When importing a public prompt, label it:
| Source type | Useful for | Caution |
|---|---|---|
| Prompt-card library | Fast browsing, categories, copyable patterns | Compatibility, free-use, and library-size claims belong to the provider |
| GitHub prompt pack | Versioned examples and community language | Stars do not prove image repeatability |
| Reddit thread | Real user phrasing and failure reports | Screenshots may depend on hidden inputs or old route behavior |
| Prompt generator | Ideas for fields and variants | Generated prompt text still needs route and test evidence |
| Video tutorial | Workflow sequence and demonstration | Edited demos can skip failures or route limits |
This is why the library entry matters more than the source. A good entry explains the job, route, inputs, pattern, protected details, stop rule, and test result. A bad entry is just a bookmark with a promising screenshot.
Maintain the library over time
Treat a prompt library like a small production system. It should get cleaner as you use it.
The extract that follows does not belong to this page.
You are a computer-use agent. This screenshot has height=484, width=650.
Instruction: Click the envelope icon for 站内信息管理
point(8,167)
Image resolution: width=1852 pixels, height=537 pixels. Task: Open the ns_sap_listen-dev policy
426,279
Use these maintenance rules:
| Maintenance task | Cadence | What to update |
|---|---|---|
| Model route check | When Google docs or app behavior changes | model ID, route label, route owner, unsupported old wording |
| Category cleanup | Monthly or after a project batch | duplicate prompts, weak categories, missing test notes |
| Failure review | After repeated bad outputs | stop rule, protected details, route choice, reference policy |
| Source claim audit | Before publishing or client use | pricing, free use, compatibility, privacy, commercial-use claims |
| Safety review | Before saving risky prompts | unsafe requests, deceptive edits, blocked-workaround language |
Retire entries instead of hoarding them. A retired entry can still teach why a route changed or why a prompt stopped repeating. Put that note in the library so the same mistake does not come back under a new prompt title.
FAQ
What is the best Nano Banana prompt library format?
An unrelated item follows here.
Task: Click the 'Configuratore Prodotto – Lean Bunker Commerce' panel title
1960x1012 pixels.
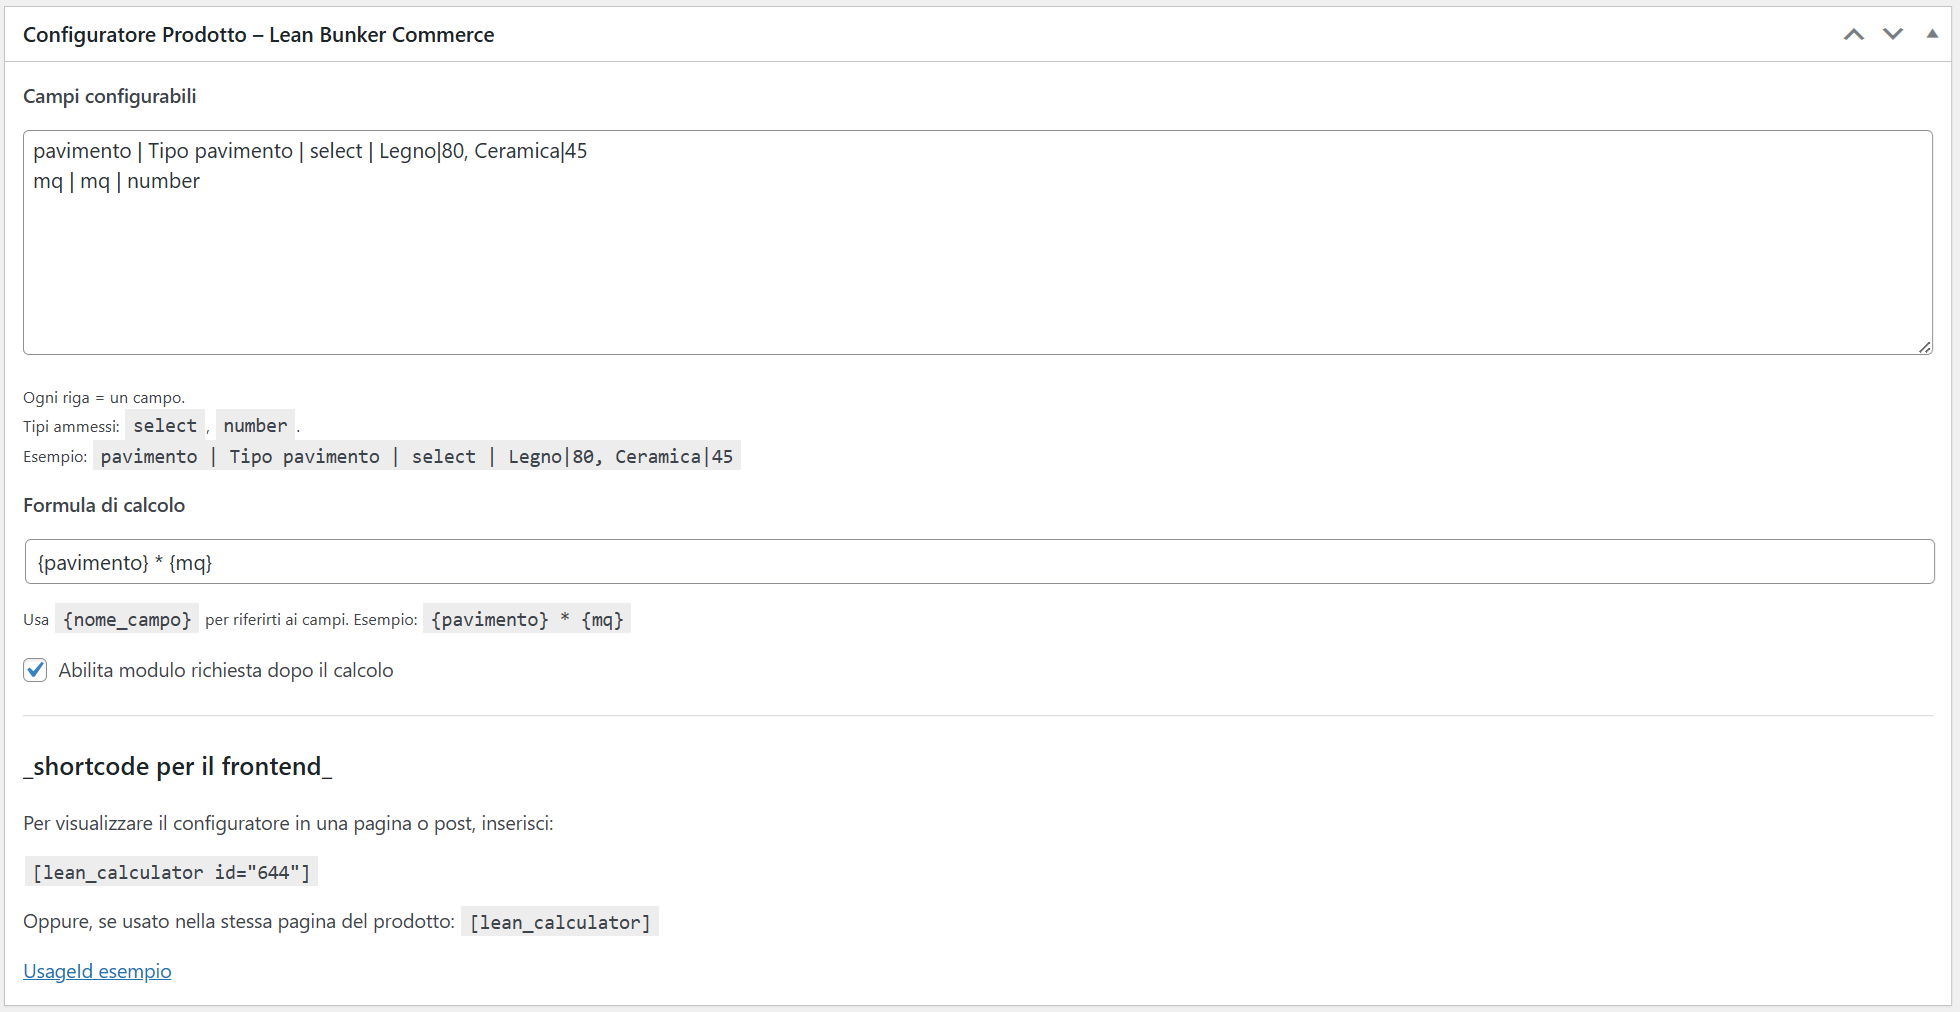Action: point(258,35)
Use one entry per prompt pattern with fields for job, route, inputs, reusable pattern, protected details, stop rule, and test result. A folder of copied paragraphs is easy to browse but hard to trust.
Are free Nano Banana prompt libraries safe to copy from?
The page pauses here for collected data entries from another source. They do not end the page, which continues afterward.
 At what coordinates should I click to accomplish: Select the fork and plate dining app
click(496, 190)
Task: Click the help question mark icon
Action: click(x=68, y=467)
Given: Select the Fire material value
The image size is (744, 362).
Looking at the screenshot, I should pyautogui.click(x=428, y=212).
They are safe as discovery sources when you rewrite and test them. Do not treat free-use, compatibility, privacy, commercial-use, or generator claims as facts unless you verify them from the provider or official route owner.
Should I use Nano Banana 2 or Nano Banana Pro prompts?
Start from the image job. Use Nano Banana 2 / gemini-3.1-flash-image when the job favors fast image generation and route fit. Use Nano Banana Pro / gemini-3-pro-image when the job needs text-heavy layout, diagrams, infographics, or reasoning-heavy organization. Keep original Nano Banana / gemini-2.5-flash-image entries only when you are maintaining or comparing older patterns.
Are GitHub Nano Banana prompt packs better than prompt-card websites?
They are different sources. GitHub packs can be easier to version and audit; prompt-card websites can be easier to browse. Neither proves repeatability. The useful test is whether you can convert the example into a route-aware library entry and reproduce it.
Should I save JSON prompts?
Save JSON only when the route or team workflow benefits from structured fields. For many creators, a table or database entry is enough. The important part is not the syntax; it is whether the entry preserves route, inputs, protected details, and test result.
Can I copy a prompt exactly?
Copy exactly only for a quick experiment. For a working library, rewrite the subject, inputs, brand details, references, aspect ratio, text requirements, and success criteria. Exact copying usually preserves someone else's job, not yours.
What should I do when a prompt keeps failing?
Stop after two failed tests unless you can name the fix. Rewrite when the pattern is good but the route, inputs, or constraints are wrong. Discard when the prompt depends on unsafe content, unsupported claims, wrong-route behavior, or "works every time" promises your own test cannot reproduce.